Le texte qui est ici soumis à notre étude pourrait à cet égard être considéré comme une réponse anachronique aux raccourcis de Fukuyama, puisqu’il défend la thèse selon laquelle les processus de rationalisation de l’agir humain ne sont que des idéologies, qui s’exposent, tous autant qu’ils sont, à apparaître comme des discours partiaux cherchant à imposer comme universelle une interprétation en fait particulière de la réalité. Il s’agit donc de montrer que la rationalisation de l’histoire, qui préside à la construction du discours idéologique, est fausse, et que l’idéologie est dès lors un discours fallacieux dont il est nécessaire de s’affranchir pour comprendre la vie telle qu’elle est. L’enjeu de ce texte n’est donc pas simplement théorique, puisque la déconstruction de la figure de la conscience rationnelle, en tant que cette conscience est également et simultanément pratique, implique une critique de la façon dont les idéologies façonnent les règles sociales, et justifient le fonctionnement d’une organisation démocratique et capitaliste.

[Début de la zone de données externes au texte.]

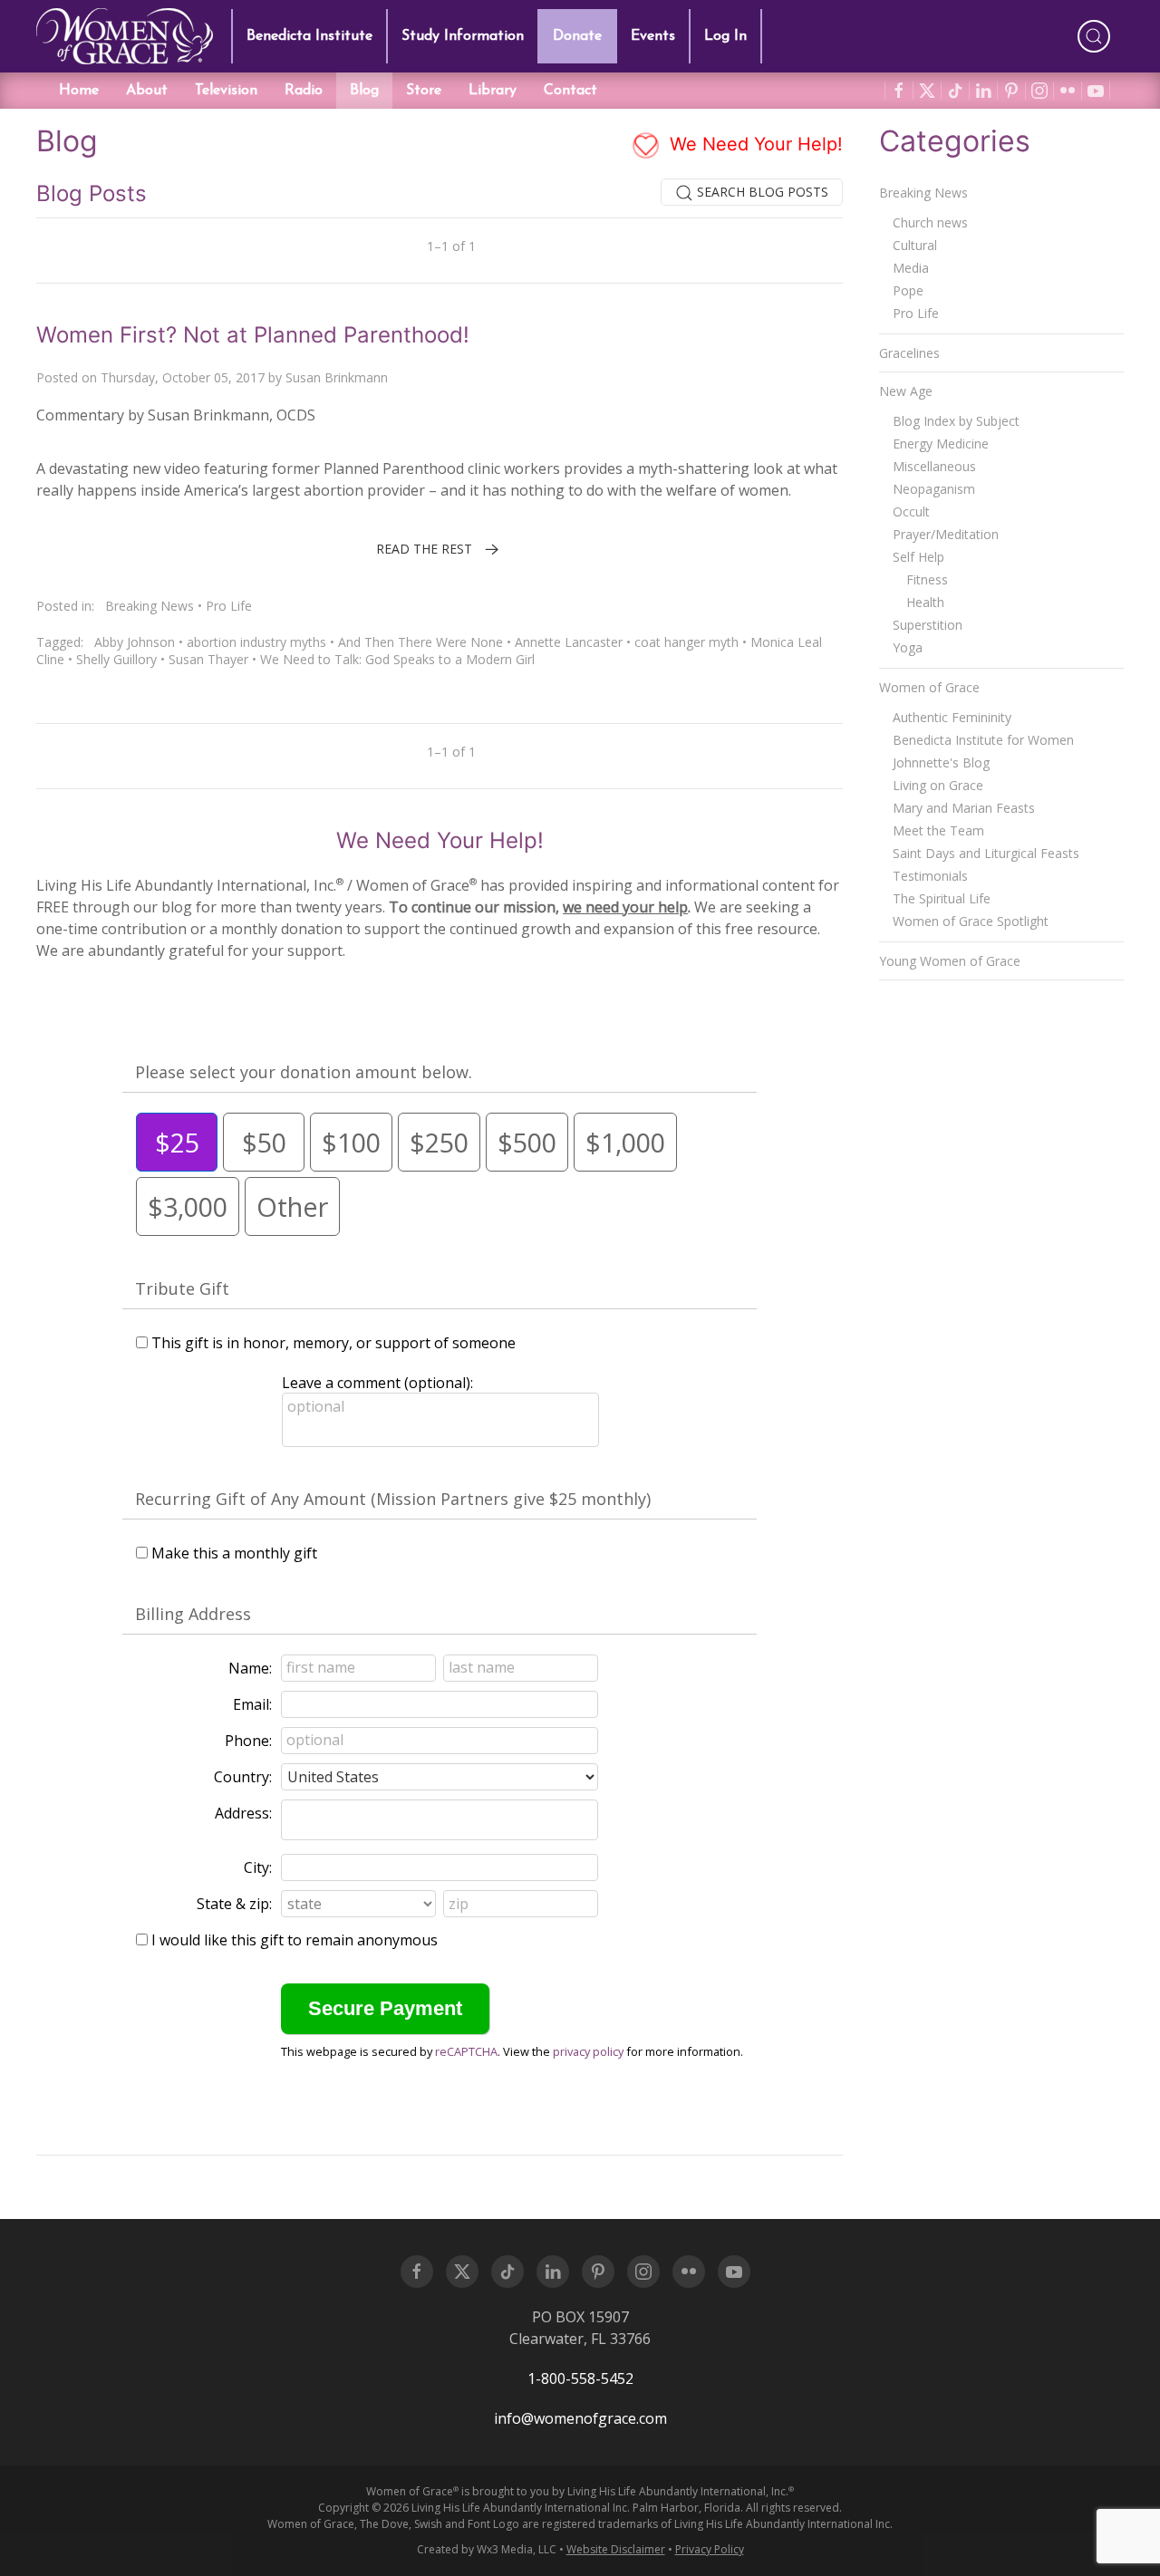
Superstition (927, 624)
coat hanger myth (686, 642)
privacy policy (588, 2051)
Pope (908, 290)
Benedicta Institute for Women (983, 739)
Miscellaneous (934, 466)
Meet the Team (938, 830)
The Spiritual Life (942, 898)
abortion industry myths (256, 642)
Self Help (918, 556)
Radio (304, 90)
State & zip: (234, 1904)
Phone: (248, 1741)
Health (925, 602)
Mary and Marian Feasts (964, 807)
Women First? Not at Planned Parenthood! (252, 335)
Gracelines (909, 353)
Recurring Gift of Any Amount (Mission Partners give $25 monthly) (393, 1499)
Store (423, 90)
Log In (725, 36)
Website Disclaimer (615, 2549)
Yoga (908, 647)
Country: (243, 1777)
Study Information (462, 36)
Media (911, 267)
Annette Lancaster (569, 642)
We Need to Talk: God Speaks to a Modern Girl (397, 659)
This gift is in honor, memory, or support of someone (333, 1343)
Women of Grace (929, 687)
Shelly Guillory (116, 659)
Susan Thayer (208, 659)
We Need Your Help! (753, 144)
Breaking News (149, 605)
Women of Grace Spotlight (971, 921)
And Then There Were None (420, 642)
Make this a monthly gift (234, 1553)
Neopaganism (934, 488)
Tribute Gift (182, 1288)
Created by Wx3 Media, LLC (486, 2549)
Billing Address (193, 1614)
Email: (252, 1704)
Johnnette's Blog (941, 762)
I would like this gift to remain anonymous (294, 1940)
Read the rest (424, 548)
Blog (364, 90)
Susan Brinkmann (336, 377)
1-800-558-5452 (580, 2378)
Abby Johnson (134, 642)
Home (79, 90)
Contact (570, 90)
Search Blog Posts (760, 191)
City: (258, 1867)
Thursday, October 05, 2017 (183, 377)
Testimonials (930, 875)
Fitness (927, 579)
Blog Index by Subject (956, 420)
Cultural (915, 245)
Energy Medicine (941, 443)
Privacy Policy (709, 2549)
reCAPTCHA (466, 2051)
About (147, 90)
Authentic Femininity (952, 717)
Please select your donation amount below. (303, 1072)
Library (493, 90)
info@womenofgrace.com (580, 2418)
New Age (906, 391)
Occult (911, 511)
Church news (930, 222)
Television (226, 90)
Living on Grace (938, 785)
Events (653, 36)
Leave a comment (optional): (377, 1383)
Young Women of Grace (949, 961)
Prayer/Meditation (946, 534)
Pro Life (229, 605)
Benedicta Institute (309, 36)
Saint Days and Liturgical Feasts (986, 853)
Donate (577, 36)
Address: (243, 1813)
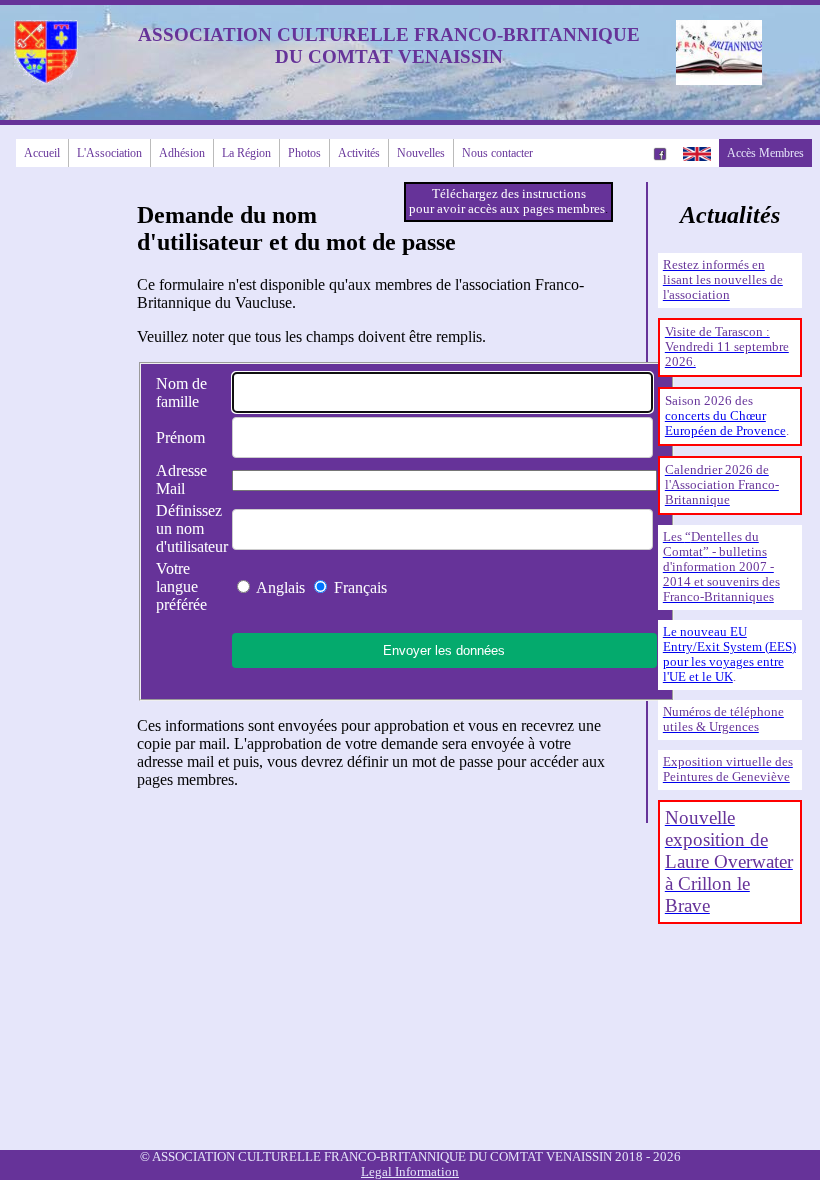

Nous chercherons à montrer que ce texte est structuré en deux temps de démonstrations. Il débute tout d’abord par une analyse épistémologique de la rationalisation hégélienne de l’histoire, qui doit en fait, puisqu’elle est matériellement déterminée, être critiquée, et interprétée comme un discours partial et fantasmé. Cette démonstration permet alors de défendre la thèse selon laquelle la représentation rationnelle de la réalité, et les règles qu’elle formule, ne sont que des idéologies dont il faut se libérer, afin de comprendre la vie même, et la façon dont les conditions d’existence sont réellement produites.